===== Information given =====

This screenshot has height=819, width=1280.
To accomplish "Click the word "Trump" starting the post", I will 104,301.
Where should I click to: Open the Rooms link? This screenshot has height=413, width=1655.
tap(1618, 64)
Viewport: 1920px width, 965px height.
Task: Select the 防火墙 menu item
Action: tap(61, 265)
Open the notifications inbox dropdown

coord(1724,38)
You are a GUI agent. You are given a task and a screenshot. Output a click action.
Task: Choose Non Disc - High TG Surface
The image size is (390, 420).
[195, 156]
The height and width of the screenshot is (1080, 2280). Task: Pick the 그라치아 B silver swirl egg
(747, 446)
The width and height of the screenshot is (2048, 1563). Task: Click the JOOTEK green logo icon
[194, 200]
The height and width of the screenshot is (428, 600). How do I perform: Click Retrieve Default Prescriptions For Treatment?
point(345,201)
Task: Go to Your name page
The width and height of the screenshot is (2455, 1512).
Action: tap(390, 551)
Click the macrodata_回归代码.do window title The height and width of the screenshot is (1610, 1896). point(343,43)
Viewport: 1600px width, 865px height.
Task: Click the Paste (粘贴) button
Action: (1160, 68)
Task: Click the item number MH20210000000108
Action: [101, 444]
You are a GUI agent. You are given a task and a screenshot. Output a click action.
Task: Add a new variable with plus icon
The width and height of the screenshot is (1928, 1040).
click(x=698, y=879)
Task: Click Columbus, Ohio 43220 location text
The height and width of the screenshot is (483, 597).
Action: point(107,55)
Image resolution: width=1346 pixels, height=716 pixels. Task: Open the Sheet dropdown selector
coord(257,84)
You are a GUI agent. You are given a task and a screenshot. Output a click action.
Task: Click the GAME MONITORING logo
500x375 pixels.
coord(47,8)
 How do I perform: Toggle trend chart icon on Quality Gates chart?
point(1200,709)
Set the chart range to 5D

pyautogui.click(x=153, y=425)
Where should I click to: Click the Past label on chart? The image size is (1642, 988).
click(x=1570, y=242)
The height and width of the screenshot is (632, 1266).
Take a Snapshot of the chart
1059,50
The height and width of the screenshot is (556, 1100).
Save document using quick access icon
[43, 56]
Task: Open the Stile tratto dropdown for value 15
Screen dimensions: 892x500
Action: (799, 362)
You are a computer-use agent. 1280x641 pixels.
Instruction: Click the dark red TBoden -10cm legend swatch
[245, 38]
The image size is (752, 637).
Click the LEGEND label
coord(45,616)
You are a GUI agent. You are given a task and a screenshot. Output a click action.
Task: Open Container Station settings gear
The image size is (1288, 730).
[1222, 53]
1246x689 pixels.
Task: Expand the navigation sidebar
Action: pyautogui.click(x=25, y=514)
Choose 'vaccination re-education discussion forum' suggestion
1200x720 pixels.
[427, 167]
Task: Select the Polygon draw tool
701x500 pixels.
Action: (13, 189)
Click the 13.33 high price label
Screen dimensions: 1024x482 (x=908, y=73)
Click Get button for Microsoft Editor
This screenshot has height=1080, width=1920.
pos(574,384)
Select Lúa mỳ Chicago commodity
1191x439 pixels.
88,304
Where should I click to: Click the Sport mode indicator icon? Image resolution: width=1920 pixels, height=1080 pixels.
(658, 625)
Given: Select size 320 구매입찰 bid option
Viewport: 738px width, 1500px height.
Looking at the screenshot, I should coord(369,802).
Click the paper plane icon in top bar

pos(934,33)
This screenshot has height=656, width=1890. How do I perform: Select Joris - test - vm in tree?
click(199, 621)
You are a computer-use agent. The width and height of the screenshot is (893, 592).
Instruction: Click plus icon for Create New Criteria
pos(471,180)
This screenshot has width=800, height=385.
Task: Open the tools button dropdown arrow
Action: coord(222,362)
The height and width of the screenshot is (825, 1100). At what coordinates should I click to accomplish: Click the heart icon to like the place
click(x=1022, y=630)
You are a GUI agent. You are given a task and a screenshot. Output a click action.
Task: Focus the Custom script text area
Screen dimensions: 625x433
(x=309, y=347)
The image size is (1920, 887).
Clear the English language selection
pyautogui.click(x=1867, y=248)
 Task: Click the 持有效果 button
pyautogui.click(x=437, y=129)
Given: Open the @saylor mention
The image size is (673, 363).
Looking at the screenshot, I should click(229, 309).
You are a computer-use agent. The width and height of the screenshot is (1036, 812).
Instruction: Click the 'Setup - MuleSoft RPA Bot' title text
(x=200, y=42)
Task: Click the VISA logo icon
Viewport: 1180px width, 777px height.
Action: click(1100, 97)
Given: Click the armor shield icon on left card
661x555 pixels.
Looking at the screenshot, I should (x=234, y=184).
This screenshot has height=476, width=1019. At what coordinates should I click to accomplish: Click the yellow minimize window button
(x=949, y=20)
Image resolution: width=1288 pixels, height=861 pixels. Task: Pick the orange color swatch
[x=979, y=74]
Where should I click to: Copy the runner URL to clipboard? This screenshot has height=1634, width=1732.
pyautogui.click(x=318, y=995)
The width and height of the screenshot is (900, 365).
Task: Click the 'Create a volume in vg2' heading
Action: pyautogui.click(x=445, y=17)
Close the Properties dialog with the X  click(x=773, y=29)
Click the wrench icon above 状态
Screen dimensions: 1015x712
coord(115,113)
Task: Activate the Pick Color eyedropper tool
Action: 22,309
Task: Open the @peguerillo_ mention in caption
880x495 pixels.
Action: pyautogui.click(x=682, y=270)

=====

_What you will do_: Show the lines of the data that hold the word "with".

_Output of the exercise_:
Task: Add a new variable with plus icon
Close the Properties dialog with the X  click(x=773, y=29)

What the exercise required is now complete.